*Trecho fornecido*.
──────────
Continuamente nossas comunidades se orgulham do legado dos pioneiros que dedicaram suas vidas para fundar a IASD. E, com exceção de Ellen G. White, pouca ou nenhuma outra mulher é mencionada – no que diz respeito ao Brasil, aspectos desse silenciamento já foram documentados e publicados pela revista Zelota sobre o caso de Eunice Michiles, a primeira senadora brasileira. Infelizmente, a constituição patriarcal e machista de nossos primeiros líderes apagou as trajetórias de nossas pioneiras de nossas reuniões e livros, ou, quando muito, atribuiu a elas o papel de “auxiliadoras”, sempre à margem ou à sombra de seus esposos.

Com o advento do ciberespaço e a tentativa de democratização da informação por parte  Associação Geral, os acervos on-lines e demais bases informativas possibilitaram o avanço das pesquisas sobre a atuação das mulheres na história do adventismo até 2016, quando os anuários interromperam as publicações dos nomes de suas ministras e ministros em serviço na contemporaneidade.

Segundo levantamento feito pela presidenta da Associação de Mulheres Adventistas, Nerida Taylor Bates, atualmente há cerca de 4 mil pastoras em campo. No relatório apresentado pela Divisão Pacífico Norte-Asiático, em 2013, seu território já contava com cerca de 3.221 pastoras. O documento também apontou que o time pastoral da China era composto por 60% de mulheres. Isso só é possível porque, de acordo com as Crenças Fundamentais, a Constituição e Regulamentos Eclesiástico-Administrativos internos, o Manual da Igreja e a Working Policy da Associação Geral, podemos ter pastoras licenciadas, comissionadas e ordenadas. Em outras palavras, qualquer impedimento nesse sentido é falta de conhecimento de nossa história e funcionamento como organização.
──────────
*Informações fornecidas*.

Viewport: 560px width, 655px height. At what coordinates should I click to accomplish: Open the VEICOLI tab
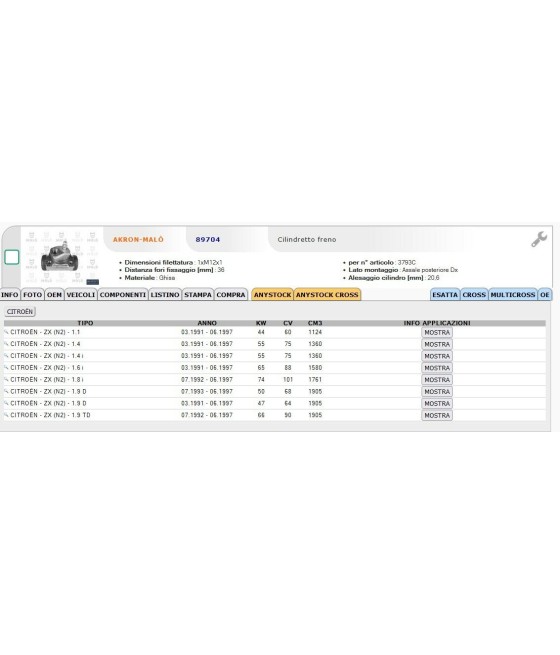tap(81, 294)
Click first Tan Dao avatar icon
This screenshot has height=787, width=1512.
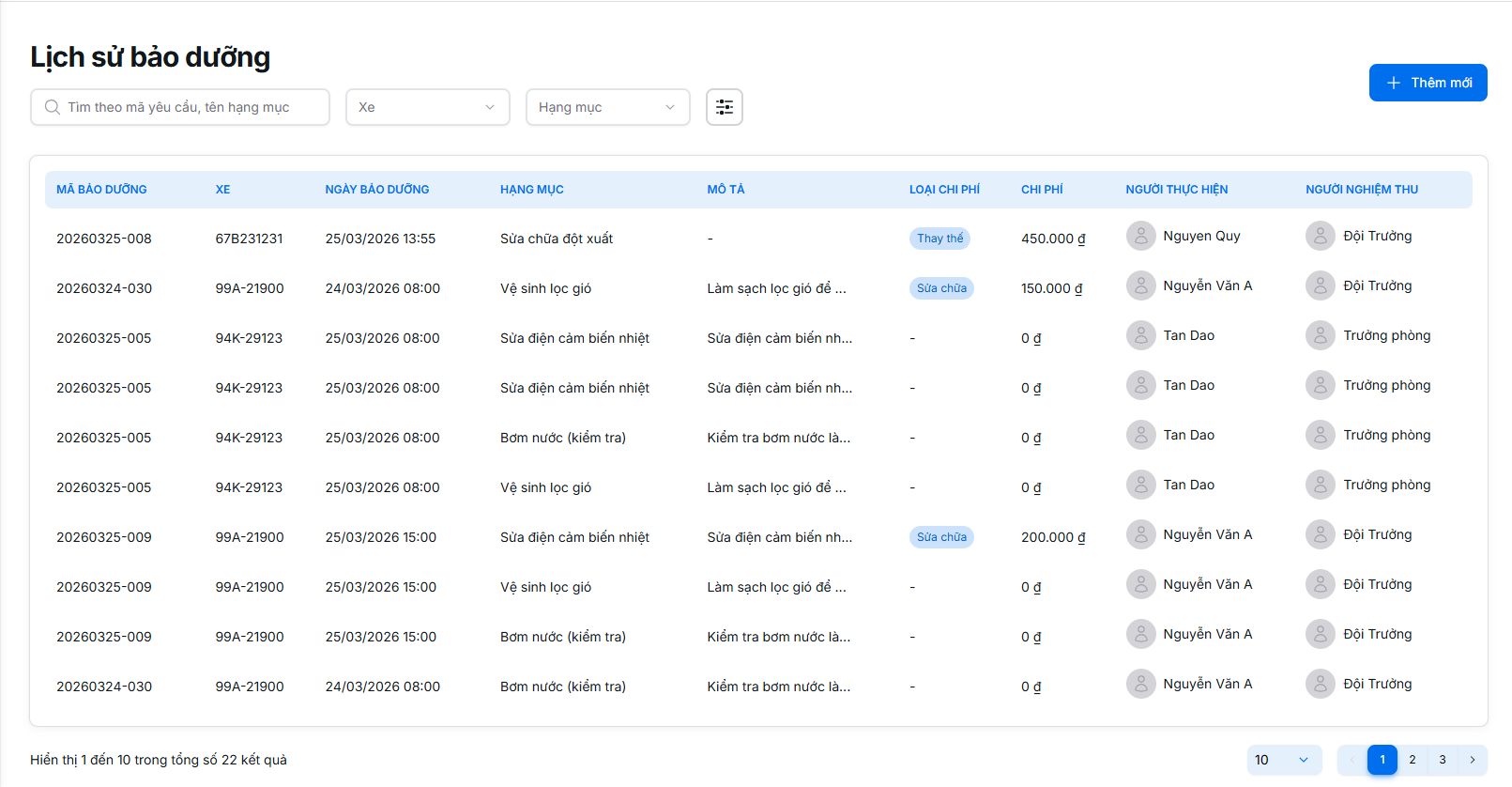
──────────
*O pedido*.
Por favor, continue o texto sobre as pastoras adventistas a partir da última frase apresentada. A listagem não tem nenhum papel aqui.

*Resultado do exercício*.
Além disso, o Relatório Estatístico Anual de 2021 reportou que 57% da membresia adventista é composta por mulheres, e o mesmo percentual se repete na Divisão Sul-Americana. A Divisão, em 2021, relatou na Comissão Diretiva da Plenária que 5.626 igrejas tinham como sua maior liderança local uma mulher. Além disso, pesquisas recentes a respeito da realidade demográfica do adventismo no Brasil – baseadas no censo de 2010 – indicaram que “as mulheres são sempre maioria em todas as regiões [brasileiras], exceto nas crianças do Sul, onde existem 0,6% mais homens do que mulheres. No Nordeste, as mulheres adultas são 6,5% mais numerosas do que os homens, 5,1% no Centro-Oeste, 4,9% no Sudeste, 4,1% no Sul e 2,7% no Norte.”3 Em outras palavras, as mulheres adultas são maioria em números absolutos (15,9%) dentro da denominação brasileira.

Essa realidade nos faz questionar se a não afirmação do ministério pastoral das mulheres, no contexto sul-americano, trata-se de uma “questão cultural” ou apenas representa um esforço unilateral para a manutenção de uma liderança majoritariamente masculina. Afinal, se analisada a partir das bases, a administração de nossas igrejas hoje é, basicamente, realizada por mulheres comprometidas. 

Para esta semana (19-26/11), a revista Zelota se dedicou à preparação de um material exclusivo para a discussão a respeito da ordenação de mulheres ao ministério pastoral. Foi coletado conteúdo em forma de texto, podcast e documentário, todos com o objetivo de aprofundar a temática principalmente em termos históricos e eclesiástico-administrativos. Trata-se de um material inédito em língua portuguesa, uma oportunidade exclusiva para informação e educação de nossos membros sobre o assunto.

Devemos nos manter convictos nos ensinos bíblicos e, assim, manter em mente a crença fundamental 14 dos adventistas: “Em Cristo somos uma nova criação; distinções de raça, cultura e nacionalidade, e diferença entre altos e baixos, ricos e pobres, homens e mulheres não devem ser dissensões entre nós. Todos somos iguais em Cristo, o qual por um só Espírito nos uniu em comunhão com Ele e uns com os outros; devemos servir e ser servidos sem parcialidade ou restrição”. Sendo uma crença básica para qualquer adventista, a responsabilidade pela ordenação de pastoras não deve ser atribuída apenas à liderança – que até o momento inviabiliza os processos –, mas deve ser entregue às mãos da membresia nas comissões ministeriais.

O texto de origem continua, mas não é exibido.